Jueves, 10 de diciembre de 2015 | Hoy
EL PAíS › 2004
Por Victoria Ginzberg
“Aproximó de nuevo la luz al lienzo y lo examinó. La superficie parecía completamente inalterable, y estaba tal como él la dejó. Era de dentro, en apariencia, de donde surgía la impureza y el horror. Por medio de alguna extraña vida interna, la lepra del pecado iba corroyendo lentamente aquel objeto. La putrefacción de un cadáver en una tumba húmeda no era tan horrenda.”
El retrato de Dorian Gray (Oscar Wilde)
Un gesto con la mano. Toda la palma señalando hacia arriba. Y una sola palabra. “Proceda.” Así fue como el presidente Néstor Kirchner ordenó al jefe del Ejército Roberto Bendini que retirara los cuadros de los dictadores Jorge Rafael Videla y Reynaldo Benito Bignone de las paredes del Colegio Militar. Lo que quedó condensado en ese gesto y en esa palabra fue la absoluta supremacía de la autoridad civil elegida por el voto popular sobre lo que había sido (o todavía quería ser) el poder militar. Anunciaba también que las anulaciones de las leyes de punto final y obediencia debida, que se habían aprobado en el Congreso pocos meses antes, iban en serio. “Nunca más utilizar el terrorismo de Estado ni las armas contra el pueblo argentino”, les reclamó ese día Kirchner a los aspirantes a oficiales del Ejército. No fue un evento masivo, fue un mensaje al interior de las Fuerzas Armadas. El acto de “la gente” se hizo unas horas más tarde en lo que todavía era la Escuela de Mecánica de la Armada. Familiares, compañeros y amigos de desaparecidos y sobrevivientes entraron en lo que había sido el centro clandestino de detención más emblemático de la última dictadura. Lloraron. Se conmovieron, se emocionaron, algunos estaban contentos, otros con emociones encontradas. Sumaban presencias, juntos, sobre todas las ausencias. Ese día algunos hijos pisaron por primera vez el piso que sus padres pisaron por última vez. Ese día algunos jóvenes vieron la pequeña pieza en que sus madres los parieron antes de ser asesinadas. Ese día el Presidente les pidió a ellos y a todos perdón en nombre del Estado.

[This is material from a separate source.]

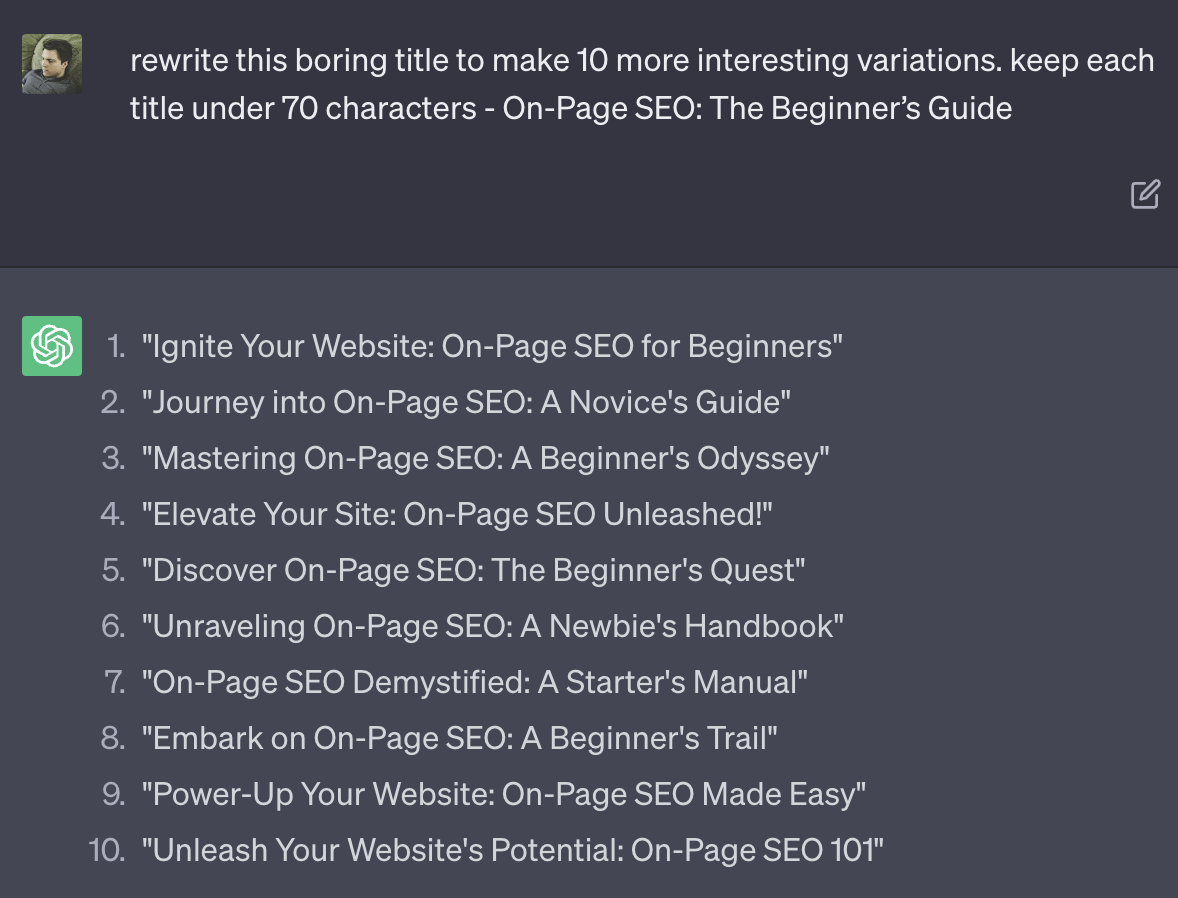Choose "On-Page SEO Demystified" title
Screen dimensions: 1178x898
coord(474,683)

El cuadro se convirtió en un emblema, no importó que no fuera el original porque algunos cadetes se hicieron los vivos unos días antes y lo sacaron. No importó que algunos altos mandos del Ejército no estuvieran de acuerdo con la medida. Porque al final, sin mostrar por anticipado su estrategia, como en muchas otras ocasiones, Kirchner le dijo al jefe del Ejército que se subiera al banquito que había preparado para un ordenanza y que removiera él mismo la imagen del dictador que no podía ser un ejemplo ni un modelo a seguir para los futuros militares. La escena quedó grabada a fuego, más que muchas otras acciones vinculadas con los derechos humanos que vendrían luego. Tanto, que una de las consignas de la militancia juvenil es “bajando un cuadro creaste miles”.

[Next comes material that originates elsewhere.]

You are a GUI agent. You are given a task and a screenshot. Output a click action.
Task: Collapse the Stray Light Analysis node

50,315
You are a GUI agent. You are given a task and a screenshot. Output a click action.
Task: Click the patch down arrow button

Como en El retrato de Dorian Grey, en el cuadro de Videla parecieron concentrarse los crímenes que él y sus secuaces habían cometido. Pero la liberación del Ejército de su pasado no se dio (o no se dará) por la destrucción del objeto. Porque el acto simbólico solo, sin otros hechos concretos, podría haber sido una cáscara vacía. La “bajada del cuadro” se convirtió en gesto fundante porque fue acompañado de una política de Estado que, entre otras cosas, implica que hay 622 represores condenados.